■ Consigne:
Recopiez fidèlement le passage du texte sur le sauvetage sous-marin qui commence à « L’équipe de sauvetage » et se termine à « matériel à bord. ».

■ Texte source:
Les garde-côtes américains, l’organisme responsable des missions de sauvetage en mer des États-Unis, ne disposent d’aucune capacité de sauvetage sous-marin. Le sauvetage sous-marin est désormais une entreprise largement privatisée qui devrait, par routine, travailler main dans la main avec la flotte croissante et sous-réglementée d’opérateurs civils de submersibles.
Les sauvetages sous-marins sont des entreprises complexes et de longue haleine
Si le sous-marin disparu est bloqué au fond de la mer, les perspectives sont sombres. Les sauvetages sous-marins sont des opérations complexes et dangereuses et, avec la disparition de la flotte américaine de navires de sauvetage de sous-marins, la première tâche, qui consiste à se rendre dans la zone de recherche, est souvent la plus difficile.
Il faut du temps pour appeler le peu d’aide disponible. En 2017, pour aider l’Argentine à localiser le sous-marin San Juan(S-42) disparu, puis perdu, l’équipe d’élite américaine d’évacuation et de sauvetage de sous-marins a mis du temps à se déployer.
L’équipe de sauvetage américaine a d’abord eu du mal à organiser les huit vols nécessaires pour transférer quelque 365 tonnes de matériel en Argentine. Le premier avion de transport a atterri 43 heures après l’activation, et le dernier 77 heures plus tard. Ensuite, faute de navire dédié, l’équipe a affrété un « navire d’opportunité », mais il lui a fallu quatre jours pour arracher la cloison arrière du navire et douze heures de plus pour charger le matériel à bord.
Ce n’est qu’ensuite que l’équipe a pu se rendre dans la zone de recherche. Dans la situation actuelle, les secours n’auraient même pas quitté le quai que les réserves de vie du sous-marin se seraient épuisées.

■ Extrait du matériel:
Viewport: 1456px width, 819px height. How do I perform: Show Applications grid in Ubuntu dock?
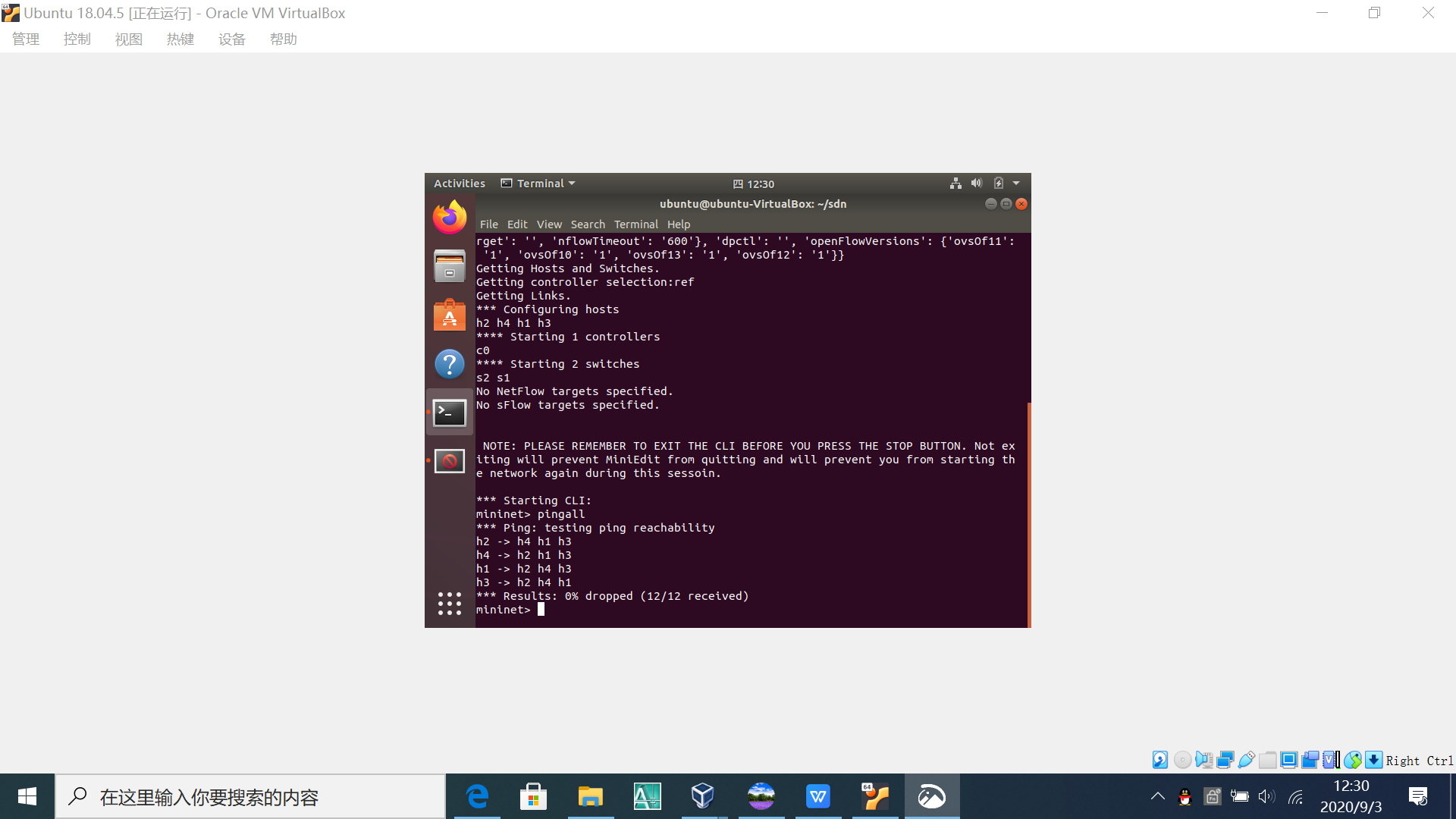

■ Résultat attendu:
L’équipe de sauvetage américaine a d’abord eu du mal à organiser les huit vols nécessaires pour transférer quelque 365 tonnes de matériel en Argentine. Le premier avion de transport a atterri 43 heures après l’activation, et le dernier 77 heures plus tard. Ensuite, faute de navire dédié, l’équipe a affrété un « navire d’opportunité », mais il lui a fallu quatre jours pour arracher la cloison arrière du navire et douze heures de plus pour charger le matériel à bord.